BEGIN Input for this task
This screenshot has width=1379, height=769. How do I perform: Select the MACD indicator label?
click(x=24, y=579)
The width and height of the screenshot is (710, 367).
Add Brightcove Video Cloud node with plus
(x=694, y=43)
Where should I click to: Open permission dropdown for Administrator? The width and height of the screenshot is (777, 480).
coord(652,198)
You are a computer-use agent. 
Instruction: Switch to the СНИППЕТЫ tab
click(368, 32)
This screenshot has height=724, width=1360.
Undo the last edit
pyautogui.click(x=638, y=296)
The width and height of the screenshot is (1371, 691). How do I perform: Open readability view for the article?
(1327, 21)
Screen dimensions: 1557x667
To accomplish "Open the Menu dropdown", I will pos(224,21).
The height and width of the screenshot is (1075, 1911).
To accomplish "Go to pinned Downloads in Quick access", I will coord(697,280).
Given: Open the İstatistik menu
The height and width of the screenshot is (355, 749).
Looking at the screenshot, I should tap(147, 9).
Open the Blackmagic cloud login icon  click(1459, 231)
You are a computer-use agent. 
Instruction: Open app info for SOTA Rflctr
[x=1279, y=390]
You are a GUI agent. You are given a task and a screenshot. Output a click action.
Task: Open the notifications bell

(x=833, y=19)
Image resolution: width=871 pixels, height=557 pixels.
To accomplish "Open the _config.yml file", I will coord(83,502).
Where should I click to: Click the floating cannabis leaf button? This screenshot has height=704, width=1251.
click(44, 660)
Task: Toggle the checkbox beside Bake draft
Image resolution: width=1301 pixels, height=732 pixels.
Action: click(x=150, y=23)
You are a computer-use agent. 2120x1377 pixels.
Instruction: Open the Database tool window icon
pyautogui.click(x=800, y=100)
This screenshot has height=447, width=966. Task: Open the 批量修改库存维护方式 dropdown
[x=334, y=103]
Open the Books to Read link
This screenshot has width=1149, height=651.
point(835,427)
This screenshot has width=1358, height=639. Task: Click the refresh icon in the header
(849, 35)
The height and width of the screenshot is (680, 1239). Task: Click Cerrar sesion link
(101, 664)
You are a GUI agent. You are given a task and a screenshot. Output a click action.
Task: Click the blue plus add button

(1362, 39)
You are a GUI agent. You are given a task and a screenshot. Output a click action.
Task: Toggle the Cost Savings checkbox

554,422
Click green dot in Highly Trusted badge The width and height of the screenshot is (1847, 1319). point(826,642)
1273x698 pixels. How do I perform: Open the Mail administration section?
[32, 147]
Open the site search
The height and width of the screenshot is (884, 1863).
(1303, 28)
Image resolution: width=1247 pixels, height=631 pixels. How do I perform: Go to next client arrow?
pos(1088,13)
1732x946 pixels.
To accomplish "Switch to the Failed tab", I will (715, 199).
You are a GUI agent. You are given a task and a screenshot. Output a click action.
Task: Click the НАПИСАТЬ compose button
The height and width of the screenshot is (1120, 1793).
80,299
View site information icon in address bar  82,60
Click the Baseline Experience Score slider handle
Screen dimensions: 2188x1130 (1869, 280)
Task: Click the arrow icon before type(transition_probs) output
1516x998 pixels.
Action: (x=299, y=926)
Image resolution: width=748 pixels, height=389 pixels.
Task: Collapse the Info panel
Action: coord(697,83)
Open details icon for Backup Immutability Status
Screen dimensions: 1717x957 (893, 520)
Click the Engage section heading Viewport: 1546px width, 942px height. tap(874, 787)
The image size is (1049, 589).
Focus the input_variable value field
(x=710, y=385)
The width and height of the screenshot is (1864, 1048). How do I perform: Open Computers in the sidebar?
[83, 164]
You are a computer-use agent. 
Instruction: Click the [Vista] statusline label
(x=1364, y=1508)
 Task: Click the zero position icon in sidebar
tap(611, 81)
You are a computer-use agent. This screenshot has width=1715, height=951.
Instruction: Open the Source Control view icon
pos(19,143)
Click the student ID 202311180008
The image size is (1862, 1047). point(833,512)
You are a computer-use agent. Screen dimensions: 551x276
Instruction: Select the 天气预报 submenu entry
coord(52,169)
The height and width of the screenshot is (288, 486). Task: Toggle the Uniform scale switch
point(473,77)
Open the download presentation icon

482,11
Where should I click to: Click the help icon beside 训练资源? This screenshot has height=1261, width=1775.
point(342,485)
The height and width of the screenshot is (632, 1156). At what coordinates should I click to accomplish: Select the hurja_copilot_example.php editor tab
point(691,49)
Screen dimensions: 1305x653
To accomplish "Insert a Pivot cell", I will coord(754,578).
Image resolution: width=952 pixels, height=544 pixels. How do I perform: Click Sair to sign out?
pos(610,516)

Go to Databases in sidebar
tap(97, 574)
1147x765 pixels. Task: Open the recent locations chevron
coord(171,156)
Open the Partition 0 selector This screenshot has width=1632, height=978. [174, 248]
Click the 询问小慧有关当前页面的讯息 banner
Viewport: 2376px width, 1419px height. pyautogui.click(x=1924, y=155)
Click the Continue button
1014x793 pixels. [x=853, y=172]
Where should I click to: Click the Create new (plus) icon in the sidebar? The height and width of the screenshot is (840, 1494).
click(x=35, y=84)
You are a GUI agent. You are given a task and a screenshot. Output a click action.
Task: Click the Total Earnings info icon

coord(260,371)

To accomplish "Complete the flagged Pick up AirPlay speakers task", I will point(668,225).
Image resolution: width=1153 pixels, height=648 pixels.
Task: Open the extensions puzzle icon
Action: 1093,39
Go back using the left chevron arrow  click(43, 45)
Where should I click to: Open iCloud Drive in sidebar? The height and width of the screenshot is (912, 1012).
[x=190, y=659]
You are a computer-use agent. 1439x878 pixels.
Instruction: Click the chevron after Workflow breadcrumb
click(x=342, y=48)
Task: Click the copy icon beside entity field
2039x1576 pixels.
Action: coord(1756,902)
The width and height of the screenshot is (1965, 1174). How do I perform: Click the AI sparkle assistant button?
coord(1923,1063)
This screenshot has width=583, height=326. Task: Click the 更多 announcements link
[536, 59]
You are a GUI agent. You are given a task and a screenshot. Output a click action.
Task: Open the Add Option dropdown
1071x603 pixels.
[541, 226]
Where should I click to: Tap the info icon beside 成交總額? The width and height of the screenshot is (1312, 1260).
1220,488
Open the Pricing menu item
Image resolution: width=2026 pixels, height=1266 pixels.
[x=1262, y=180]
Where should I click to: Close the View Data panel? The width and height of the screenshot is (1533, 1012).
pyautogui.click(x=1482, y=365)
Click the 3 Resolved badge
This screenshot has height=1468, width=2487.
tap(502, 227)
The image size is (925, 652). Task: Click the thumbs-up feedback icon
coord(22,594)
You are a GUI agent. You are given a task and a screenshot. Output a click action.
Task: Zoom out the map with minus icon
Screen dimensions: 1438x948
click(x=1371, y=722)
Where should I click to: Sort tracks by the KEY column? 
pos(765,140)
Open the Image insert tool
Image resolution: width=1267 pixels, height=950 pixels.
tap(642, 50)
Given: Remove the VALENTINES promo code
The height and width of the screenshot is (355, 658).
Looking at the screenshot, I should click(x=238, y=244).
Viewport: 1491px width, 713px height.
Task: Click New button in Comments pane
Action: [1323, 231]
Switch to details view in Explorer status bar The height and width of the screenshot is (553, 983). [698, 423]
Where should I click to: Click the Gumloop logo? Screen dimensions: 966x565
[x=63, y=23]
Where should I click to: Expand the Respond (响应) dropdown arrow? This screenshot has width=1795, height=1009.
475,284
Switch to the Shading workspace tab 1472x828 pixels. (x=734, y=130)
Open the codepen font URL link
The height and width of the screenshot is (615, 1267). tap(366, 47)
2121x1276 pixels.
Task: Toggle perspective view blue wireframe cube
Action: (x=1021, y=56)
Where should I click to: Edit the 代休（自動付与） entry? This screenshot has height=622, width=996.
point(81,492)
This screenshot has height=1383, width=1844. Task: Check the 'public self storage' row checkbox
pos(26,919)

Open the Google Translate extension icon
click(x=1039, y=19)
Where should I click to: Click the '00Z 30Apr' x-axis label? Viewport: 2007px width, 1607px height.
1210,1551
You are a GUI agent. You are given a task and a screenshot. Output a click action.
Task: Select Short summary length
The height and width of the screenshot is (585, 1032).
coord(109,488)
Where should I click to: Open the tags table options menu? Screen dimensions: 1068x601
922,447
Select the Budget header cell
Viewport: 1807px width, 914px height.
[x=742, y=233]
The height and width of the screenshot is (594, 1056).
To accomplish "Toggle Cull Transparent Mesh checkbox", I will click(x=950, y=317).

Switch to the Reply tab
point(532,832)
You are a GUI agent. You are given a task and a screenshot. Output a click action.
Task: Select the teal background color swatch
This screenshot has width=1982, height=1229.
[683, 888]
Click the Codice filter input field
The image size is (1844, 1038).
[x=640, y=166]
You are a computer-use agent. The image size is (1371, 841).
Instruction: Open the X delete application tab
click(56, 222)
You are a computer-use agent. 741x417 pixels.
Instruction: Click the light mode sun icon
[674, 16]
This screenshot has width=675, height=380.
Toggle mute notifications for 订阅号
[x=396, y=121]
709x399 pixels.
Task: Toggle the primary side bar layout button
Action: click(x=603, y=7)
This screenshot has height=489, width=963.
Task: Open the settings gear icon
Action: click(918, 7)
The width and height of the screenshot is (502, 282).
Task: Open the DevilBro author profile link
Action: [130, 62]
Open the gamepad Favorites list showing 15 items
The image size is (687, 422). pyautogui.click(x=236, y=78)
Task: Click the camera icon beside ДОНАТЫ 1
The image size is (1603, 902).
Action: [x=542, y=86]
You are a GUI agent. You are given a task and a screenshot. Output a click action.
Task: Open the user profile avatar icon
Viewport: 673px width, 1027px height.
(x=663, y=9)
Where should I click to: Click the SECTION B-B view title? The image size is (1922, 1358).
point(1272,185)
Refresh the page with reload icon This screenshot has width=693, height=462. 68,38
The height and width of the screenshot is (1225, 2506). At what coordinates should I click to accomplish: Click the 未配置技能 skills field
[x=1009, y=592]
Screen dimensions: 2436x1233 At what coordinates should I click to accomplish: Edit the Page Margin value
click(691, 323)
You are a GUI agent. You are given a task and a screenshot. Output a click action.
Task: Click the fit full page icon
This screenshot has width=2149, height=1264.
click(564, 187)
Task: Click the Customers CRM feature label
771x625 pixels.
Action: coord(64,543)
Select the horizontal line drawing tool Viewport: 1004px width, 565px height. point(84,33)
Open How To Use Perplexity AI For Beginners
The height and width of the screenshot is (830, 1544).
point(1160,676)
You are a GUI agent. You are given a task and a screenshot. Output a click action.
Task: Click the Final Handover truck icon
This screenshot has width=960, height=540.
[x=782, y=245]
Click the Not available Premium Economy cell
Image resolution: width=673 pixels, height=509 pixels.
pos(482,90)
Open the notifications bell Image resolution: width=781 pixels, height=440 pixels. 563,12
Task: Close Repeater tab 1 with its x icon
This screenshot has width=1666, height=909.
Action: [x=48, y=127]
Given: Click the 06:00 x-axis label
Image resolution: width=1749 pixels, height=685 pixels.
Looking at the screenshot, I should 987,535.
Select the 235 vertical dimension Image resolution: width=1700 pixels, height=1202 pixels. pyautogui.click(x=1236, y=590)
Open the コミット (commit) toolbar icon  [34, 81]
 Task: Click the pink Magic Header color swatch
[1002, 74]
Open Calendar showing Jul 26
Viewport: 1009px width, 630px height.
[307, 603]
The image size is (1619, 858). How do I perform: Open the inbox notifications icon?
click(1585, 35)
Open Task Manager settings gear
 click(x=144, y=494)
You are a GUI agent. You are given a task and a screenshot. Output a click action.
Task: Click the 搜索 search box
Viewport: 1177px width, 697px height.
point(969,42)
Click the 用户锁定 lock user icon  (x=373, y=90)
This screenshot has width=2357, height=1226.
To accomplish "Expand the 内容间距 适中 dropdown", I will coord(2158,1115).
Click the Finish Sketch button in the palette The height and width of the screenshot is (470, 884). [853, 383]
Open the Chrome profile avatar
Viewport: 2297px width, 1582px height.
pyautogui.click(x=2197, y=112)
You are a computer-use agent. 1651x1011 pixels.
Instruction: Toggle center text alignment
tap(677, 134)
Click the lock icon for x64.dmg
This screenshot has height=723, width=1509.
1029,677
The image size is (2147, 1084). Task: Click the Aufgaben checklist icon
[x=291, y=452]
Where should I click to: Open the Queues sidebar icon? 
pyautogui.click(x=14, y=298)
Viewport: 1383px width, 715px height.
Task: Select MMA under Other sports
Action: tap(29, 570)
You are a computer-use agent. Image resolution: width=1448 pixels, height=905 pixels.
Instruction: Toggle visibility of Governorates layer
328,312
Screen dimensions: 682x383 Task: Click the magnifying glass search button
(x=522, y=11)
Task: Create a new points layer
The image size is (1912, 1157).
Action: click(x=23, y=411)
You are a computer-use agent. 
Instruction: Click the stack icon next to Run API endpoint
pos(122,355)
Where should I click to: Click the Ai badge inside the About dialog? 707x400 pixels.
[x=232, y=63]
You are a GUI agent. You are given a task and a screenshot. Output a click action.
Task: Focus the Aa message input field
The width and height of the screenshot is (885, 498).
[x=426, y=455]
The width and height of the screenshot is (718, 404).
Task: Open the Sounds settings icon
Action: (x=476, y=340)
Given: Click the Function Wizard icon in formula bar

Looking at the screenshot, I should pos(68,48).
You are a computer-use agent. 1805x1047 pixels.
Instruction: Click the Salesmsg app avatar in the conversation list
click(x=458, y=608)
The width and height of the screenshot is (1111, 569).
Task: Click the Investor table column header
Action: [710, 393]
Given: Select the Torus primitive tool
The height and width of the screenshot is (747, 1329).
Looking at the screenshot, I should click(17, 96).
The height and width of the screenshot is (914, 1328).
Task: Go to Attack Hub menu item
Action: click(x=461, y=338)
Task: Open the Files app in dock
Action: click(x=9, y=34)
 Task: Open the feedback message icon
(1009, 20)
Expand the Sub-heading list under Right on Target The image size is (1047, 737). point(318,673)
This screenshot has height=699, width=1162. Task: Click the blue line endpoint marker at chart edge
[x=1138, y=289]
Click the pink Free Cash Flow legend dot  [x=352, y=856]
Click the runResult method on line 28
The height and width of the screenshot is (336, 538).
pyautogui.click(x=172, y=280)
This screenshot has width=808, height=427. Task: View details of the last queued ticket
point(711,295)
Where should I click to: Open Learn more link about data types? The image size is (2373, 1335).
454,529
END Input for this task
• **Action item**: Everything above from the line containing "Given: Click the Function" through the line containing "You are a computer-use agent. 1805x1047" must be copied exactly. Nothing outside that range belongs in the answer.

• **Expected answer**:
Given: Click the Function Wizard icon in formula bar

Looking at the screenshot, I should pos(68,48).
You are a computer-use agent. 1805x1047 pixels.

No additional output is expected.